Between November and December 2012, I built SoundScout as a way to discover up-and-coming musicians on SoundCloud. What started as a simple command-line script rapidly evolved into a Ruby app running on Sinatra, powered by two gems, deployed to Heroku, fueled by Sidekiq workers managed by a Redis instance. Building SoundScout was one of the most challenging projects I’ve ever undertaken, and one of the most satisfying by far.
It all started when I realized I wanted to find more people to follow on SoundCloud. My first impulse was to scroll through artists in my Rdio collection and then search for each name on SoundCloud in turn, but after a few minutes of rapid tapping, a realization kicked in: A computer could do this!
A quick skim of Rdio’s API documentation confirmed my hope that I’d be able to get the info I needed through their API. Meanwhile, past experience with the SoundCloud API reassured me that it would be smooth sailing on that end. Before long, it occurred to me: this had the potential to be a great final project for CS50, Harvard’s introductory computer science course (and one of my favorite classes last semester). A conversation with Erik convinced me that I could actually go beyond finding the SoundCloud accounts of my favorite Rdio artists—that the higher good would be to identify new artists to check out based the revealed preferences embedded in my Rdio data.
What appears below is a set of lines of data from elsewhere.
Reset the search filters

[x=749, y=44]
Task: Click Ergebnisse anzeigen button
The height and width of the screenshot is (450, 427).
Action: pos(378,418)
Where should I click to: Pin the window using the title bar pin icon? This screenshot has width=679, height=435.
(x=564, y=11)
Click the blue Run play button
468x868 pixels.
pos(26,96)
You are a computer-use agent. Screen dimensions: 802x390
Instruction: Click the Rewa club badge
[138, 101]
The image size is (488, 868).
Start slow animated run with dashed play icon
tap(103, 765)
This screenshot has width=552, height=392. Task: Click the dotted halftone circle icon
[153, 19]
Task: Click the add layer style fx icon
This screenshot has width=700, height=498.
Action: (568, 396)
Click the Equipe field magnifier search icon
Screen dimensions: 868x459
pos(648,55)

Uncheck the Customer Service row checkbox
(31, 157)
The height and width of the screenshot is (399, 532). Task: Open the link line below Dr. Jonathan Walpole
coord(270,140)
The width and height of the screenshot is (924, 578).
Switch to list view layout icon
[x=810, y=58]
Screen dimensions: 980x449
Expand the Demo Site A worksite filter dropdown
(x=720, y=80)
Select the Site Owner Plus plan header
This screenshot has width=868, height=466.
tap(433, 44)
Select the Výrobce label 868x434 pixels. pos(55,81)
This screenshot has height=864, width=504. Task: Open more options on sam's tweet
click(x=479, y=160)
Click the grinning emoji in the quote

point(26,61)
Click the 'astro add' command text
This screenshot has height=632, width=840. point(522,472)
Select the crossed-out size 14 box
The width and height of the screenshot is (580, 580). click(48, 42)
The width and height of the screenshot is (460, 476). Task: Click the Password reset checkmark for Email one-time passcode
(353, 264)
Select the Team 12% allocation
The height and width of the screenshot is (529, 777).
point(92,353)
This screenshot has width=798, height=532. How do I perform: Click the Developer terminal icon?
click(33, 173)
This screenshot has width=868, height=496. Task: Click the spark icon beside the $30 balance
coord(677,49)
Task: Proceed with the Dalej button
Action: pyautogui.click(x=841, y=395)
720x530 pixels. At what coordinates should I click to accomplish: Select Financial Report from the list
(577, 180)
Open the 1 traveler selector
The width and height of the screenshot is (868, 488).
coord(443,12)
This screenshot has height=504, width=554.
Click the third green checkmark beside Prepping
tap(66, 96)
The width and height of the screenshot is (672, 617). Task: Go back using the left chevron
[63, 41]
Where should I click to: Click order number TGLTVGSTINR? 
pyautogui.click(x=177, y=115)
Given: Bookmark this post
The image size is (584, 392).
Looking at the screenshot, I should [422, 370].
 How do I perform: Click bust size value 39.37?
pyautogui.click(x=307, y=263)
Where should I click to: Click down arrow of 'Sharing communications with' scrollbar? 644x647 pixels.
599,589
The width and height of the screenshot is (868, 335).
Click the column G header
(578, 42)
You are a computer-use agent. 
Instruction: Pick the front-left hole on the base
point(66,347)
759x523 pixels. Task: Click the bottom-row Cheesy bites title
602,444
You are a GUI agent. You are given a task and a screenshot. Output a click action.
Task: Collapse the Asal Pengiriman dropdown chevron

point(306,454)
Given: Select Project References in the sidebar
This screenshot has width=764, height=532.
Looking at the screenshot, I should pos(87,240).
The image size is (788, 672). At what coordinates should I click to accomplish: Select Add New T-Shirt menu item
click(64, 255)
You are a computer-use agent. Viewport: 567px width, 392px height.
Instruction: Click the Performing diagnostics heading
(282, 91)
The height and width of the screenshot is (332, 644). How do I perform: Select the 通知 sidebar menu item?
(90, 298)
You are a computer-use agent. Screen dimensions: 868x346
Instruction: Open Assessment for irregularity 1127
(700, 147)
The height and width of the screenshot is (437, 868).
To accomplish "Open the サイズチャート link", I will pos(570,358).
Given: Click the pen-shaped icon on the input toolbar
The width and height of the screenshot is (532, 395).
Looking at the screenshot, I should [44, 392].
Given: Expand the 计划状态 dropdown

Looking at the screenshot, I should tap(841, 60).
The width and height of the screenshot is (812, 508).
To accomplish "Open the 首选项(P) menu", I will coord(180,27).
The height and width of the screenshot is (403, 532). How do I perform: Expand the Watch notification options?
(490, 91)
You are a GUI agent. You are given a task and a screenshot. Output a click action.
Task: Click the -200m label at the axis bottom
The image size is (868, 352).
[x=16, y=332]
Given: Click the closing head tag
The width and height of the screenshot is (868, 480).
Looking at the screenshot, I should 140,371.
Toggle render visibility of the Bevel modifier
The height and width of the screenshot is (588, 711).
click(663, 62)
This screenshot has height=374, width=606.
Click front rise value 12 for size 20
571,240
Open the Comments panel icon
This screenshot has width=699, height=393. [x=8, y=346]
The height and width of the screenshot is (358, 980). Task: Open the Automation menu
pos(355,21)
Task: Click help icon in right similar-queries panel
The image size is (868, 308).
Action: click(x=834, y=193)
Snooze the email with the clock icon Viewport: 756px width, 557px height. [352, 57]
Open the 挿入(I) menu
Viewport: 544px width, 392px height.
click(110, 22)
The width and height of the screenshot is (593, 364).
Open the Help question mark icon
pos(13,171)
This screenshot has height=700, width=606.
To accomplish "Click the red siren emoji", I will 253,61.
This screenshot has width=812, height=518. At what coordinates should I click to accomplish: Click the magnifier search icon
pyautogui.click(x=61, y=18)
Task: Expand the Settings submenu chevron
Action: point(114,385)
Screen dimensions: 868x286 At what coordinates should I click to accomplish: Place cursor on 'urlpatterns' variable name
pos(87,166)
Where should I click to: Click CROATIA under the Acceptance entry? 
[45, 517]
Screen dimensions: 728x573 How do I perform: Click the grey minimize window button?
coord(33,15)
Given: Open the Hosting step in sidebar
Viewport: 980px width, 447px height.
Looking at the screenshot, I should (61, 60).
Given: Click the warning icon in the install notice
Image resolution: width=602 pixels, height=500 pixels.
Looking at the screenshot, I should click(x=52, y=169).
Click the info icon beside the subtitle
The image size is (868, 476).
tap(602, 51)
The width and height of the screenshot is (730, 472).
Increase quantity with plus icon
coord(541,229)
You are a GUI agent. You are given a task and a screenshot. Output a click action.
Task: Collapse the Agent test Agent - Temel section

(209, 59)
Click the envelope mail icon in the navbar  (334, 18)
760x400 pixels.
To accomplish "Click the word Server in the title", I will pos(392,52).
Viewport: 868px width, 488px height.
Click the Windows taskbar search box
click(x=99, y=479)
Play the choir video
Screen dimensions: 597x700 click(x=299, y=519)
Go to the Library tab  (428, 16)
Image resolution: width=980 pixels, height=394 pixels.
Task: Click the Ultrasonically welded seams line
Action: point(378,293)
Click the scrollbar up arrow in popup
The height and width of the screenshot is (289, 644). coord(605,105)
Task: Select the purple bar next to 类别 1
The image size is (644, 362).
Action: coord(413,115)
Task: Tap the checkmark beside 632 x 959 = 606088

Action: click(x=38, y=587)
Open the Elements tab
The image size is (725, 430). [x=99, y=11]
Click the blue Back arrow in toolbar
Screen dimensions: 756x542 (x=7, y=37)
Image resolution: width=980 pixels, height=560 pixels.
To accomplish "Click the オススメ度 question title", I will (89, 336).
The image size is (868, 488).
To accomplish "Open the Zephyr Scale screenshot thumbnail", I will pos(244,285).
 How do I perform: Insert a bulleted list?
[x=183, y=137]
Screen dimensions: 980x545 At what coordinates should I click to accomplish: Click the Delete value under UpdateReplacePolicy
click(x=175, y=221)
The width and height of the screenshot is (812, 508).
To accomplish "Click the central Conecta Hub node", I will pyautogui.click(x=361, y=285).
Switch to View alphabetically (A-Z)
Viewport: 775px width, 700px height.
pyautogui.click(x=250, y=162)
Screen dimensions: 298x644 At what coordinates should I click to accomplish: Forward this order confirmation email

And so, it was decided. With that decision, the next month of my life was more or less spoken for.
This is the story of that month, what I learned along the way, and where I ended up.
In the beginning, the basic workflow I had in mind went like this:
- Authorize a user’s SoundCloud and Rdio accounts in order to access personalized data.
- Grab a list of the user’s most-listened-to Rdio artists. (Relying on Rdio for the initial dataset provided the additional advantage of data “cleanliness”; artist names would be spelled correctly and the list of names would arrive free of duplicates.)
- Iterate through the whole list of Rdio artist names; use each artist’s name to seed a separate search on SoundCloud.
- Probe into the superset of SoundCloud results using SoundCloud’s API; grab relevant info such as number of tracks, number of followers, recency of the latest upload, etc.
- Run a custom algorithm against that data to select the “best” of the SoundCloud results for any given Rdio artist.
- Return a permalink to the top few artists’ pages on SoundCloud.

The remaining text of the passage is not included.